**REQUIRED ACTION**: The entries underneath need to be duplicated exactly, with none omitted.

Collected data entries:
++++

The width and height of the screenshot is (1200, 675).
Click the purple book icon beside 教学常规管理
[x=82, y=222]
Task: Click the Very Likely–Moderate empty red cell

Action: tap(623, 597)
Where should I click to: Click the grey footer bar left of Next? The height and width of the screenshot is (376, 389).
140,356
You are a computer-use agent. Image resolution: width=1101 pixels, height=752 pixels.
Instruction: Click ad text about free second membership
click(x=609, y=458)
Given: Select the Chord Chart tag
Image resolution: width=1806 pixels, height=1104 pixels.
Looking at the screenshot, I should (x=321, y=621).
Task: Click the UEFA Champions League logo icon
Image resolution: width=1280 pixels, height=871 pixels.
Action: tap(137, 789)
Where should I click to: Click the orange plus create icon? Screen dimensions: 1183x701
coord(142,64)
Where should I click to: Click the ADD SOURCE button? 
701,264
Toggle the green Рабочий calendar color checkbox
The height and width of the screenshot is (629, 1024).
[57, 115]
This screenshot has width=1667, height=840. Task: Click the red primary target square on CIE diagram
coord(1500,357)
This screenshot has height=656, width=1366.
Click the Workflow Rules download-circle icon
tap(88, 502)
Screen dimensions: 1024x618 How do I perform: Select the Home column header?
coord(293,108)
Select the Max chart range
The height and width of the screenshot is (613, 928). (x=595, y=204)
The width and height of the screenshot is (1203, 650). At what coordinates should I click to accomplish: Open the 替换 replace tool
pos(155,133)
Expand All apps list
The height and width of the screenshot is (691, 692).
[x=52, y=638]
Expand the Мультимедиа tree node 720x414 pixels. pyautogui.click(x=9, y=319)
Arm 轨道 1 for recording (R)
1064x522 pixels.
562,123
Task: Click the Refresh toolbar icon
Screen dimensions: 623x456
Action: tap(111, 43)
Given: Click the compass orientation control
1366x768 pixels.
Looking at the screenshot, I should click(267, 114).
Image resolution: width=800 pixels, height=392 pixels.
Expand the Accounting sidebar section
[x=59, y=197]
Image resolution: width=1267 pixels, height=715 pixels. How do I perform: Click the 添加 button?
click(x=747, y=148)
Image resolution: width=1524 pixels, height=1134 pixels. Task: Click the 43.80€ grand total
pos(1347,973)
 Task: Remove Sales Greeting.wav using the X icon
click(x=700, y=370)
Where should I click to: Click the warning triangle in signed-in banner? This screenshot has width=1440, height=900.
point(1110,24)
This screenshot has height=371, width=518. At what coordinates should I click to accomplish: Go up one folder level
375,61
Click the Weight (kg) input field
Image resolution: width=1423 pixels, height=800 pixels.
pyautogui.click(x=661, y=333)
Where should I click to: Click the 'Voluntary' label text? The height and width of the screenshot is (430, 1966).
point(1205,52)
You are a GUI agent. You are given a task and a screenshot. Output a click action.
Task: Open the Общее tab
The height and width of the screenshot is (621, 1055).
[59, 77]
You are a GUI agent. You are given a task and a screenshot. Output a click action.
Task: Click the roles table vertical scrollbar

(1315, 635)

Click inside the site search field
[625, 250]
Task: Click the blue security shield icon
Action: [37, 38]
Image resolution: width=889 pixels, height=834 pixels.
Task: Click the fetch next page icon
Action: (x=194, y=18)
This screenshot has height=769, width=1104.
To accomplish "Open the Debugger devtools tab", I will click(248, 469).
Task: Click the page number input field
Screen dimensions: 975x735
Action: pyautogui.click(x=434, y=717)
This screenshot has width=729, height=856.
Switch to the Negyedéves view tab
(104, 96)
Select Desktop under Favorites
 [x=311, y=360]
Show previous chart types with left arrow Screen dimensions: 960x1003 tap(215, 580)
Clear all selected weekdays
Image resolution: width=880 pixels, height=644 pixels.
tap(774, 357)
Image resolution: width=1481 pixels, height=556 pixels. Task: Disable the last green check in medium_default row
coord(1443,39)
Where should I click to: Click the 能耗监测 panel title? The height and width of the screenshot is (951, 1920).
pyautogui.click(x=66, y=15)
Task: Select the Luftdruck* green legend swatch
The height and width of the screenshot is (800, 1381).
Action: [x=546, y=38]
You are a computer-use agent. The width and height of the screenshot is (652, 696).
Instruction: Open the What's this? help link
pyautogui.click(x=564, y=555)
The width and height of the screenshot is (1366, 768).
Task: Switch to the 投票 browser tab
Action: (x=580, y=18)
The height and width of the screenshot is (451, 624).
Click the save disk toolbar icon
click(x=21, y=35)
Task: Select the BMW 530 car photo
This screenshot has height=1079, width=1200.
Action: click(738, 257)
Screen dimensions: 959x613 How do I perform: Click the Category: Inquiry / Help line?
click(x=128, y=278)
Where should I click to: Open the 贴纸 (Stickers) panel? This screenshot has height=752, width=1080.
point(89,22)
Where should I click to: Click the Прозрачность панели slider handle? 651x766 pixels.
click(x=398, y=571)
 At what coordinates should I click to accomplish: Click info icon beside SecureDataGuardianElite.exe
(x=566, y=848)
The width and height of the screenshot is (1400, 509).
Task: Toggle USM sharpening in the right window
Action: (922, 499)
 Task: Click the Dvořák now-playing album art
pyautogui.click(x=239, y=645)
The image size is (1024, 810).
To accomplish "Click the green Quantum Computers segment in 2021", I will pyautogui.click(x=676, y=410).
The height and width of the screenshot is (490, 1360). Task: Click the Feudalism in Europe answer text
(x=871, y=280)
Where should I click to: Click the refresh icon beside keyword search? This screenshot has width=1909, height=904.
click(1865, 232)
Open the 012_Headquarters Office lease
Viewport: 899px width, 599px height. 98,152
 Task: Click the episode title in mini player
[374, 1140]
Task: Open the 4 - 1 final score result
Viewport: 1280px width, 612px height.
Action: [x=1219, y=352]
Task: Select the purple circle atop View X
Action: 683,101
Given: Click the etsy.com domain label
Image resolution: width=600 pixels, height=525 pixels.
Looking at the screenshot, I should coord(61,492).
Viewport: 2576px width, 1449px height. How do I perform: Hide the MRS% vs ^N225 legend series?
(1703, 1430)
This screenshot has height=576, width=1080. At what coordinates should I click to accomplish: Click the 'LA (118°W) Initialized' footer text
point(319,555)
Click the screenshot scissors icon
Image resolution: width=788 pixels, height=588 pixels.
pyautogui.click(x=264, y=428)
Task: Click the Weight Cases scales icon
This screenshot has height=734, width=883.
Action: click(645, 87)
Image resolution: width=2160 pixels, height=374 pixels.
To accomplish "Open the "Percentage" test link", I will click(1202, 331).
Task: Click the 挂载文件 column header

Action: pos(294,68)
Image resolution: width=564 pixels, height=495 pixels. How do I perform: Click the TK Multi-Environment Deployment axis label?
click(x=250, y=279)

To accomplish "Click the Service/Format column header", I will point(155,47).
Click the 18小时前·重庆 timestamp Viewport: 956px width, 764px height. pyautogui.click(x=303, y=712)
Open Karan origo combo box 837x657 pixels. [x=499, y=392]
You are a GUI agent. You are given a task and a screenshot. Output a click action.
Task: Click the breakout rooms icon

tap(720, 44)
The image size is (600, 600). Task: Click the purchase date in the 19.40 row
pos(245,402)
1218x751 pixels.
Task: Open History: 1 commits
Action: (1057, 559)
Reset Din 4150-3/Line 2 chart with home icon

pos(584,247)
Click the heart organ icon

++++

**OUTPUT FOR THIS TASK**:
The width and height of the screenshot is (1200, 675).
Click the purple book icon beside 教学常规管理
[x=82, y=222]
Task: Click the Very Likely–Moderate empty red cell

Action: tap(623, 597)
Where should I click to: Click the grey footer bar left of Next? The height and width of the screenshot is (376, 389).
140,356
You are a computer-use agent. Image resolution: width=1101 pixels, height=752 pixels.
Instruction: Click ad text about free second membership
click(x=609, y=458)
Given: Select the Chord Chart tag
Image resolution: width=1806 pixels, height=1104 pixels.
Looking at the screenshot, I should (x=321, y=621).
Task: Click the UEFA Champions League logo icon
Image resolution: width=1280 pixels, height=871 pixels.
Action: tap(137, 789)
Where should I click to: Click the orange plus create icon? Screen dimensions: 1183x701
coord(142,64)
Where should I click to: Click the ADD SOURCE button? 
701,264
Toggle the green Рабочий calendar color checkbox
The height and width of the screenshot is (629, 1024).
[57, 115]
This screenshot has width=1667, height=840. Task: Click the red primary target square on CIE diagram
coord(1500,357)
This screenshot has height=656, width=1366.
Click the Workflow Rules download-circle icon
tap(88, 502)
Screen dimensions: 1024x618 How do I perform: Select the Home column header?
coord(293,108)
Select the Max chart range
The height and width of the screenshot is (613, 928). (x=595, y=204)
The width and height of the screenshot is (1203, 650). At what coordinates should I click to accomplish: Open the 替换 replace tool
pos(155,133)
Expand All apps list
The height and width of the screenshot is (691, 692).
[x=52, y=638]
Expand the Мультимедиа tree node 720x414 pixels. pyautogui.click(x=9, y=319)
Arm 轨道 1 for recording (R)
1064x522 pixels.
562,123
Task: Click the Refresh toolbar icon
Screen dimensions: 623x456
Action: tap(111, 43)
Given: Click the compass orientation control
1366x768 pixels.
Looking at the screenshot, I should click(267, 114).
Image resolution: width=800 pixels, height=392 pixels.
Expand the Accounting sidebar section
[x=59, y=197]
Image resolution: width=1267 pixels, height=715 pixels. How do I perform: Click the 添加 button?
click(x=747, y=148)
Image resolution: width=1524 pixels, height=1134 pixels. Task: Click the 43.80€ grand total
pos(1347,973)
 Task: Remove Sales Greeting.wav using the X icon
click(x=700, y=370)
Where should I click to: Click the warning triangle in signed-in banner? This screenshot has width=1440, height=900.
point(1110,24)
This screenshot has height=371, width=518. At what coordinates should I click to accomplish: Go up one folder level
375,61
Click the Weight (kg) input field
Image resolution: width=1423 pixels, height=800 pixels.
pyautogui.click(x=661, y=333)
Where should I click to: Click the 'Voluntary' label text? The height and width of the screenshot is (430, 1966).
point(1205,52)
You are a GUI agent. You are given a task and a screenshot. Output a click action.
Task: Open the Общее tab
The height and width of the screenshot is (621, 1055).
[59, 77]
You are a GUI agent. You are given a task and a screenshot. Output a click action.
Task: Click the roles table vertical scrollbar

(1315, 635)

Click inside the site search field
[625, 250]
Task: Click the blue security shield icon
Action: [37, 38]
Image resolution: width=889 pixels, height=834 pixels.
Task: Click the fetch next page icon
Action: (x=194, y=18)
This screenshot has height=769, width=1104.
To accomplish "Open the Debugger devtools tab", I will click(248, 469).
Task: Click the page number input field
Screen dimensions: 975x735
Action: pyautogui.click(x=434, y=717)
This screenshot has width=729, height=856.
Switch to the Negyedéves view tab
(104, 96)
Select Desktop under Favorites
 [x=311, y=360]
Show previous chart types with left arrow Screen dimensions: 960x1003 tap(215, 580)
Clear all selected weekdays
Image resolution: width=880 pixels, height=644 pixels.
tap(774, 357)
Image resolution: width=1481 pixels, height=556 pixels. Task: Disable the last green check in medium_default row
coord(1443,39)
Where should I click to: Click the 能耗监测 panel title? The height and width of the screenshot is (951, 1920).
pyautogui.click(x=66, y=15)
Task: Select the Luftdruck* green legend swatch
The height and width of the screenshot is (800, 1381).
Action: [x=546, y=38]
You are a computer-use agent. The width and height of the screenshot is (652, 696).
Instruction: Open the What's this? help link
pyautogui.click(x=564, y=555)
The width and height of the screenshot is (1366, 768).
Task: Switch to the 投票 browser tab
Action: (x=580, y=18)
The height and width of the screenshot is (451, 624).
Click the save disk toolbar icon
click(x=21, y=35)
Task: Select the BMW 530 car photo
This screenshot has height=1079, width=1200.
Action: click(738, 257)
Screen dimensions: 959x613 How do I perform: Click the Category: Inquiry / Help line?
click(x=128, y=278)
Where should I click to: Open the 贴纸 (Stickers) panel? This screenshot has height=752, width=1080.
point(89,22)
Where should I click to: Click the Прозрачность панели slider handle? 651x766 pixels.
click(x=398, y=571)
 At what coordinates should I click to accomplish: Click info icon beside SecureDataGuardianElite.exe
(x=566, y=848)
The width and height of the screenshot is (1400, 509).
Task: Toggle USM sharpening in the right window
Action: (922, 499)
 Task: Click the Dvořák now-playing album art
pyautogui.click(x=239, y=645)
The image size is (1024, 810).
To accomplish "Click the green Quantum Computers segment in 2021", I will pyautogui.click(x=676, y=410).
The height and width of the screenshot is (490, 1360). Task: Click the Feudalism in Europe answer text
(x=871, y=280)
Where should I click to: Click the refresh icon beside keyword search? This screenshot has width=1909, height=904.
click(1865, 232)
Open the 012_Headquarters Office lease
Viewport: 899px width, 599px height. 98,152
 Task: Click the episode title in mini player
[374, 1140]
Task: Open the 4 - 1 final score result
Viewport: 1280px width, 612px height.
Action: [x=1219, y=352]
Task: Select the purple circle atop View X
Action: 683,101
Given: Click the etsy.com domain label
Image resolution: width=600 pixels, height=525 pixels.
Looking at the screenshot, I should coord(61,492).
Viewport: 2576px width, 1449px height. How do I perform: Hide the MRS% vs ^N225 legend series?
(1703, 1430)
This screenshot has height=576, width=1080. At what coordinates should I click to accomplish: Click the 'LA (118°W) Initialized' footer text
point(319,555)
Click the screenshot scissors icon
Image resolution: width=788 pixels, height=588 pixels.
pyautogui.click(x=264, y=428)
Task: Click the Weight Cases scales icon
This screenshot has height=734, width=883.
Action: click(645, 87)
Image resolution: width=2160 pixels, height=374 pixels.
To accomplish "Open the "Percentage" test link", I will click(1202, 331).
Task: Click the 挂载文件 column header

Action: pos(294,68)
Image resolution: width=564 pixels, height=495 pixels. How do I perform: Click the TK Multi-Environment Deployment axis label?
click(x=250, y=279)

To accomplish "Click the Service/Format column header", I will point(155,47).
Click the 18小时前·重庆 timestamp Viewport: 956px width, 764px height. pyautogui.click(x=303, y=712)
Open Karan origo combo box 837x657 pixels. [x=499, y=392]
You are a GUI agent. You are given a task and a screenshot. Output a click action.
Task: Click the breakout rooms icon

tap(720, 44)
The image size is (600, 600). Task: Click the purchase date in the 19.40 row
pos(245,402)
1218x751 pixels.
Task: Open History: 1 commits
Action: (1057, 559)
Reset Din 4150-3/Line 2 chart with home icon

pos(584,247)
Click the heart organ icon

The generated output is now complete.